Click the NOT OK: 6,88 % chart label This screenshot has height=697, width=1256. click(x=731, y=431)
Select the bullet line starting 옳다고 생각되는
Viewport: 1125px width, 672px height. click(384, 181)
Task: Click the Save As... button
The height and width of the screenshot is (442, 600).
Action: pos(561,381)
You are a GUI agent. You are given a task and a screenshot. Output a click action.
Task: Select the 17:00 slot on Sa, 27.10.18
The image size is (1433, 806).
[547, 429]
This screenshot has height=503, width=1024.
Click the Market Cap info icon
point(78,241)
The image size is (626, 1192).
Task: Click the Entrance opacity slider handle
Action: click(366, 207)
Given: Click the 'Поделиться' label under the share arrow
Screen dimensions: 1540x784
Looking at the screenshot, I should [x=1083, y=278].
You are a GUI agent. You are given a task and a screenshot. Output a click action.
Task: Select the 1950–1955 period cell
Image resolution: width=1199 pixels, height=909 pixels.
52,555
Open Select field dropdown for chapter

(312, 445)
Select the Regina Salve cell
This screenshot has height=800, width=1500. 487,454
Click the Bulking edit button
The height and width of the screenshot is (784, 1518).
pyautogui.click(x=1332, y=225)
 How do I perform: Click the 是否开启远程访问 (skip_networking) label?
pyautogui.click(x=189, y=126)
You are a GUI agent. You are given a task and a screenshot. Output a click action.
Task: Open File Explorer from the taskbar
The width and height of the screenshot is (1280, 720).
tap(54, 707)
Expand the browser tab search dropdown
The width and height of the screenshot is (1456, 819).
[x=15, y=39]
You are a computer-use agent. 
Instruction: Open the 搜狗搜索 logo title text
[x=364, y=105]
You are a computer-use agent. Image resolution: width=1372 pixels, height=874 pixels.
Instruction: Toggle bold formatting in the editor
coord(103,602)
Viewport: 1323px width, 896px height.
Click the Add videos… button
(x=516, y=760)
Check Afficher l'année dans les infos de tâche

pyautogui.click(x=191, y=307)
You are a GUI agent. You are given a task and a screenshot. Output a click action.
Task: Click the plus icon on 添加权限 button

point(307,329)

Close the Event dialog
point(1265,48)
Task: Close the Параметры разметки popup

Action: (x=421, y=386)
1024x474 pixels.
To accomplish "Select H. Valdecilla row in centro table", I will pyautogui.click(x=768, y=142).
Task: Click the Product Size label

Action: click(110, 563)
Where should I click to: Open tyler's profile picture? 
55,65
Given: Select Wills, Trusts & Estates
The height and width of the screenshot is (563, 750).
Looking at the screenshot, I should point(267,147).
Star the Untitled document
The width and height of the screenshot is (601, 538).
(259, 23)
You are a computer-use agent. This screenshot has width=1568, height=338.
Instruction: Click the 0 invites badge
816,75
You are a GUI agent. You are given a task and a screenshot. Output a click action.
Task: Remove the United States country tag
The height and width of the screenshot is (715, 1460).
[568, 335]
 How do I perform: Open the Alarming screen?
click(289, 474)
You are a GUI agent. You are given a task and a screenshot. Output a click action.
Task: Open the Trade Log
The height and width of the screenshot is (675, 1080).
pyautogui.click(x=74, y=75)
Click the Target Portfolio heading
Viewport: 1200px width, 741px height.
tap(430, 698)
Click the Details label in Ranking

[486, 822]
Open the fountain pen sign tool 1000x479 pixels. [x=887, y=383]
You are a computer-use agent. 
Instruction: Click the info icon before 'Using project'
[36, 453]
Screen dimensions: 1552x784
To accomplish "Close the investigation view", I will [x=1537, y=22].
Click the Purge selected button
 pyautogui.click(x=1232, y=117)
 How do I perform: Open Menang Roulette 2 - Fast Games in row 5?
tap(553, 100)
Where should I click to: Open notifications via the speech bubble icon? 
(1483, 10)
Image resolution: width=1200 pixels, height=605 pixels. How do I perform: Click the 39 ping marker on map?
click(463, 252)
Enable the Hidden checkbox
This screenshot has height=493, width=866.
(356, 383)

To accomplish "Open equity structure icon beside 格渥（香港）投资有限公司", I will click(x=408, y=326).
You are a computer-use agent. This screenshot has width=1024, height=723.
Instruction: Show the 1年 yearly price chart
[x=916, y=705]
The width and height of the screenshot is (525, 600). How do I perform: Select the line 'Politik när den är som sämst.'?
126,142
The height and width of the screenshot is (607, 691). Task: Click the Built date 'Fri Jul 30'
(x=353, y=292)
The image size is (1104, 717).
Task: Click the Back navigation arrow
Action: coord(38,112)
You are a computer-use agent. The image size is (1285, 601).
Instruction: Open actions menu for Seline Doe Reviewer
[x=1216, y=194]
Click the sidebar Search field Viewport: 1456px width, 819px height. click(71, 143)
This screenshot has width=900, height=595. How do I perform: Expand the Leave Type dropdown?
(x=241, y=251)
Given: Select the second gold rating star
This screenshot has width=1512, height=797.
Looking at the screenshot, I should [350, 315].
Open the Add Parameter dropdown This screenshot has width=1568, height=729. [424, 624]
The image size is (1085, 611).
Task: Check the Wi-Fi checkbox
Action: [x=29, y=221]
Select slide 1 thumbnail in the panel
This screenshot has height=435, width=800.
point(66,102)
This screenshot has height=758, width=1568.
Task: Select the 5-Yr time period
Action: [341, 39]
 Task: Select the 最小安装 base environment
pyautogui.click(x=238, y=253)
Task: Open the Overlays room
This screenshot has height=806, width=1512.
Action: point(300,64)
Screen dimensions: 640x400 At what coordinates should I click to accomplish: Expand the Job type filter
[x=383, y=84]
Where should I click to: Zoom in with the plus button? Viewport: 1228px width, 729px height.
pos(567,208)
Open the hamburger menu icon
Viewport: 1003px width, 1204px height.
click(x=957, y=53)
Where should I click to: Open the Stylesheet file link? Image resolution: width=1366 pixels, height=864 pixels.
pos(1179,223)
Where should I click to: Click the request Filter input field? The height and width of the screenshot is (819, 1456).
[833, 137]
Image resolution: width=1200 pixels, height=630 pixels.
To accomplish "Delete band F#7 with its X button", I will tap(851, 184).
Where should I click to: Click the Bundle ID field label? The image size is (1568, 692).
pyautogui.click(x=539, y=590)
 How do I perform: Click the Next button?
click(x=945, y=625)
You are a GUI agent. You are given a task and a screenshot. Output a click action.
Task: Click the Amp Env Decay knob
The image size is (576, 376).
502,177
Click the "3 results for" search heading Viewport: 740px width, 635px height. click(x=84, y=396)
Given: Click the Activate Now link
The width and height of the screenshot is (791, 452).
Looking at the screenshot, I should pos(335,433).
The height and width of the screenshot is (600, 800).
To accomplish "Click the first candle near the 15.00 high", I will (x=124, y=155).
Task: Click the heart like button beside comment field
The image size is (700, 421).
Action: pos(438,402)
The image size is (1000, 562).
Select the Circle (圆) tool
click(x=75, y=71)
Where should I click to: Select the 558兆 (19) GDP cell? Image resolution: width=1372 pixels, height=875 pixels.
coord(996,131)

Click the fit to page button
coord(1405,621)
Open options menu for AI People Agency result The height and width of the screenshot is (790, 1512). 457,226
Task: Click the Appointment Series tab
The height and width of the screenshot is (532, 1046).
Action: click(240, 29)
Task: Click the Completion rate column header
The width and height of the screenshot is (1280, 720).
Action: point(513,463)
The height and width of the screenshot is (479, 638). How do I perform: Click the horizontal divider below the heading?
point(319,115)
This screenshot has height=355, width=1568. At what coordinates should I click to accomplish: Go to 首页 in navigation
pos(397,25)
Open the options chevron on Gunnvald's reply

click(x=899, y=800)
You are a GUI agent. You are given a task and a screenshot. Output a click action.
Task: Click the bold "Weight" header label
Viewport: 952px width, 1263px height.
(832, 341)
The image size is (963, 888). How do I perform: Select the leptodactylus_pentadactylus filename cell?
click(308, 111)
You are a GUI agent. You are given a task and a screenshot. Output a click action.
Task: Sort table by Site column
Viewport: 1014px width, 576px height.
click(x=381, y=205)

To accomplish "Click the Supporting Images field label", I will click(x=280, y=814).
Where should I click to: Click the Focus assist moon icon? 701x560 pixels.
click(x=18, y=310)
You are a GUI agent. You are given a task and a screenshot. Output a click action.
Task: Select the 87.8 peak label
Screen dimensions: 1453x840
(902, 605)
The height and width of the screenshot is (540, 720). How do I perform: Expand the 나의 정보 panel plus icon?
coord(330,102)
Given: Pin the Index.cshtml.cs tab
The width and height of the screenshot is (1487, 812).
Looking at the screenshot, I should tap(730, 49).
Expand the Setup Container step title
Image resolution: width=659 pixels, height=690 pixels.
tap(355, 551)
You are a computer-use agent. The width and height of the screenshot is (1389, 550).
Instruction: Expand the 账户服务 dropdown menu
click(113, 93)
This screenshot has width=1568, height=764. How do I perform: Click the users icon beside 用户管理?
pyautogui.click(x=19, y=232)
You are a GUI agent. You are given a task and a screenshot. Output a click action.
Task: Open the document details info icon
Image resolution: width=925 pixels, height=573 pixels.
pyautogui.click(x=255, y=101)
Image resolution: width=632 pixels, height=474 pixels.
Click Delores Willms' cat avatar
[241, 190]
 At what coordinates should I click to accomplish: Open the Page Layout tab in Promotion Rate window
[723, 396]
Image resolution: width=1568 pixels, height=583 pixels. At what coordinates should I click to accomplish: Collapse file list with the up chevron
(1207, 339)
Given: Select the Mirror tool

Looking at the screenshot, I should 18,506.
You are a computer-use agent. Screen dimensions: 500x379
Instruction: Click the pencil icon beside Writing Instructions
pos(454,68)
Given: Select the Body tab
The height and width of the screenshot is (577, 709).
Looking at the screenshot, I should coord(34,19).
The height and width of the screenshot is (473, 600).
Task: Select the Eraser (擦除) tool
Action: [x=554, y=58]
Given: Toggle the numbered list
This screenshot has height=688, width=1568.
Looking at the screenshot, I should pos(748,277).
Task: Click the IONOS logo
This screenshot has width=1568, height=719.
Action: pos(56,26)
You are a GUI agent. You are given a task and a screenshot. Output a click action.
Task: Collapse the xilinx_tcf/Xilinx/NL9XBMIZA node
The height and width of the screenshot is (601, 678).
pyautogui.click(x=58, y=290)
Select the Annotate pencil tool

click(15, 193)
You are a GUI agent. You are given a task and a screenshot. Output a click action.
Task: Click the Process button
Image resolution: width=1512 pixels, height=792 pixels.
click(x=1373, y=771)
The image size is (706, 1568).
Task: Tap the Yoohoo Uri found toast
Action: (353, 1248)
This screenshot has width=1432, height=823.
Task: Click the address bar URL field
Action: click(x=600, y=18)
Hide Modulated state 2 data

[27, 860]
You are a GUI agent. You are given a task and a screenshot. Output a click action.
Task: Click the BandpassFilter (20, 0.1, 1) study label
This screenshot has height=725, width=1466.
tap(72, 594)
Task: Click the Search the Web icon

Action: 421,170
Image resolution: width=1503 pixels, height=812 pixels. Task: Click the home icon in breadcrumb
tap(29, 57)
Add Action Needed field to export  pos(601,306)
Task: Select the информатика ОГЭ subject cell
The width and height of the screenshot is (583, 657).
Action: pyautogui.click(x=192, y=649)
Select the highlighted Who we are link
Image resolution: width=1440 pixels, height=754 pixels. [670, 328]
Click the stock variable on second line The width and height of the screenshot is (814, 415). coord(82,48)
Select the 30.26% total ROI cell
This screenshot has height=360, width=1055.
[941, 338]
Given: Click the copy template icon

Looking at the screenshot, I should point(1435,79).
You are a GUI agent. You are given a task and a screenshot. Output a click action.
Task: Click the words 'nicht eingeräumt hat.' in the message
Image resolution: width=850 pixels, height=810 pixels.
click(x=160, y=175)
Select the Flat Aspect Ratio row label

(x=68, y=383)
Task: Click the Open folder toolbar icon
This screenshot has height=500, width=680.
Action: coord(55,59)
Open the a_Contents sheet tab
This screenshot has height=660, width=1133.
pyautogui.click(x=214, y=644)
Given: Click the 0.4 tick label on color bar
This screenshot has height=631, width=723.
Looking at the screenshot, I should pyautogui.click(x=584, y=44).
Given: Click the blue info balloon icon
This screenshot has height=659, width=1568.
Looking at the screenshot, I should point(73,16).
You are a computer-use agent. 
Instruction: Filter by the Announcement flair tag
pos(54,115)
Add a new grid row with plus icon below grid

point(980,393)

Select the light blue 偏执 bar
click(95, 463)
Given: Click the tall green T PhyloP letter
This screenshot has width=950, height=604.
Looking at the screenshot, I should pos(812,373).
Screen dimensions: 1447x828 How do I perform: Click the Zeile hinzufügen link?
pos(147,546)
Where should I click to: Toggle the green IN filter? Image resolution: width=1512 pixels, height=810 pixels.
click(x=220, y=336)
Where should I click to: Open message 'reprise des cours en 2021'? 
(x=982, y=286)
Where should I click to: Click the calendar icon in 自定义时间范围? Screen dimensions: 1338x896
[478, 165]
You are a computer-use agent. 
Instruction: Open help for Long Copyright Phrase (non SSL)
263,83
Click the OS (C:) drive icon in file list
-*-*-
__EXERCISE TASK__: Print everything from the line containing "Given: Click the copy template icon" down to the line containing "Looking at the screenshot, I should point(73,16).", with both of those lines included, reproducing each line exactly.

__EXERCISE ANSWER__:
Given: Click the copy template icon

Looking at the screenshot, I should point(1435,79).
You are a GUI agent. You are given a task and a screenshot. Output a click action.
Task: Click the words 'nicht eingeräumt hat.' in the message
Image resolution: width=850 pixels, height=810 pixels.
click(x=160, y=175)
Select the Flat Aspect Ratio row label

(x=68, y=383)
Task: Click the Open folder toolbar icon
This screenshot has height=500, width=680.
Action: coord(55,59)
Open the a_Contents sheet tab
This screenshot has height=660, width=1133.
pyautogui.click(x=214, y=644)
Given: Click the 0.4 tick label on color bar
This screenshot has height=631, width=723.
Looking at the screenshot, I should pyautogui.click(x=584, y=44).
Given: Click the blue info balloon icon
This screenshot has height=659, width=1568.
Looking at the screenshot, I should point(73,16).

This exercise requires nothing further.